Joey Hood, the highest-ranking United States official to visit the Libyan capital Tripoli since 2014, Tuesday urged for the removal of foreign fighters and the full implementation of the cease-fire, as the war-torn country heads toward elections in December under an interim government.
In a show of support to Libya’s transitional government, the senior U.S. State Department official held talks with Libyan officials and reiterated Washington’s support.
"The U.S. opposes all military escalation and all foreign military intervention. We oppose foreign fighters. We oppose proxy forces," Hood, the acting assistant secretary of state for Near Eastern affairs, told a news conference.
"To this end, we are urging all sides, Libyans and foreign, to fully implement the cease-fire. This includes the removal of all foreign military forces of all types," Hood said.
"The goal of the U.S. is a sovereign, stable and unified Libya with no foreign interference and a state that is capable of combating terrorism," he said after talks with Prime Minister Abdul Hamid Dbeibah and Foreign Minister Najla al-Mangoush.
Oil-rich Libya has been torn by conflict since Western intervention toppled and killed Moammar Gadhafi in 2011.
But in October, rival groups signed a truce, setting in motion a United Nations-led process that saw a new transitional government installed.
Dbeibah's team is tasked with organizing national elections set for December.

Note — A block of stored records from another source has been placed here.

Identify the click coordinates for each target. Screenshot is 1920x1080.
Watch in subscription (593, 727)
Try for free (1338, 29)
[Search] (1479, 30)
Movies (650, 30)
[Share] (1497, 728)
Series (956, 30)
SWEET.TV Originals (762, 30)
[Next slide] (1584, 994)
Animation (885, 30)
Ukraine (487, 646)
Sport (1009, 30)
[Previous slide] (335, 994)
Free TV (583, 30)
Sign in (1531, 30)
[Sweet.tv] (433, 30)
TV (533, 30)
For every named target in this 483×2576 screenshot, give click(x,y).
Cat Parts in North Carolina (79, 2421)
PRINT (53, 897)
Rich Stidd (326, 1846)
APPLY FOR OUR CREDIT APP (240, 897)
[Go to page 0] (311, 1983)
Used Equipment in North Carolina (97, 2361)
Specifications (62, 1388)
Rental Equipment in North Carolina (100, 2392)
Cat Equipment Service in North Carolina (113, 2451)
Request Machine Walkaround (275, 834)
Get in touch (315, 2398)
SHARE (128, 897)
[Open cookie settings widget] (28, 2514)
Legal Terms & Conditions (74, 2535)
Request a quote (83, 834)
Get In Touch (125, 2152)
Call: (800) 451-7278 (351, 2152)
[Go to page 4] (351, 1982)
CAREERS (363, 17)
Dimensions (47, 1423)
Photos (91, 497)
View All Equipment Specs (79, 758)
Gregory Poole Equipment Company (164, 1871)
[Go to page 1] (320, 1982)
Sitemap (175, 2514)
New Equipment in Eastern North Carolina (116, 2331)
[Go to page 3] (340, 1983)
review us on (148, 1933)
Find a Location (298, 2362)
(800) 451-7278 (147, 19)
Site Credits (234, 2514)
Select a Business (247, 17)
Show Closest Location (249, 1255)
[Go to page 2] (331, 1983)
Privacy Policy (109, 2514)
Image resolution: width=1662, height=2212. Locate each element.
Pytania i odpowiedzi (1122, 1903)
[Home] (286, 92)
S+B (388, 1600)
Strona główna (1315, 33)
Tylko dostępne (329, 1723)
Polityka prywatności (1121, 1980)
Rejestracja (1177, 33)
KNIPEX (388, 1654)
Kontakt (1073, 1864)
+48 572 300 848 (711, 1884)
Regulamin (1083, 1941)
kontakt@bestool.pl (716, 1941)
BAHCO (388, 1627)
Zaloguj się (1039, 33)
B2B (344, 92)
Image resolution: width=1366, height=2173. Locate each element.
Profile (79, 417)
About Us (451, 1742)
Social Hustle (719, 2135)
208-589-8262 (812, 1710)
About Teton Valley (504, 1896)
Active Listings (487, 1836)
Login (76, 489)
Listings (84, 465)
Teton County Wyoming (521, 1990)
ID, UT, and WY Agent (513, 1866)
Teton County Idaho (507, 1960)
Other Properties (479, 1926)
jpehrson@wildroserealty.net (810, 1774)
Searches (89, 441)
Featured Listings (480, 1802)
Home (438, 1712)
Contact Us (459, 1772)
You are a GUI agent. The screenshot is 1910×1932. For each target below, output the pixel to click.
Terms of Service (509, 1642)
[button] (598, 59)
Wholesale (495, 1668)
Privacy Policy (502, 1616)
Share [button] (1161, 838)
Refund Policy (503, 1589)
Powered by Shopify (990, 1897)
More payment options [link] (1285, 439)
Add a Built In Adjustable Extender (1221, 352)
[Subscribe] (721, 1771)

"The agreement on an electoral road map for elections in December is very important for national reconciliation," Hood said.
Mangoush hailed the role of U.S. President Joe Biden's administration in efforts to resolve Libya's decade-old crisis and also called for a pullout of foreign fighters.
U.N. Secretary-General Antonio Guterres has said Libya has seen "no reduction of foreign fighters or of their activities" in the country.
The U.N. estimated in December that there were at least 20,000 foreign fighters and mercenaries in Libya, including elements from Syria, Russia, Sudan and Chad.
Meanwhile, there have also been worries that foreign fighters and mercenaries in Libya could risk the stability and security of the whole region.
Chad’s deputy foreign minister warned the U.N. Security Council Tuesday that mercenaries and foreign fighters from Libya are crossing into the Sahel, threatening to undermine progress made in fighting terrorism by five West African nations, which could plunge the region into violence that will be difficult to control.
Oumar Ibn Daoud also said a worsening situation in the Sahel would be harmful to Africa as a whole and could turn the continent into “a battlefield and base for international terrorism.”
The incursion of mercenaries from Libya into Chad that led to last month's death of the Chadian president of three decades, Idriss Deby Itno, “is a perfect illustration of what could happen throughout the Sahel” if appropriate measures aren’t taken by the international community.
He said more than 400 people have been killed in attacks in Burkina Faso, Mali and Niger since March.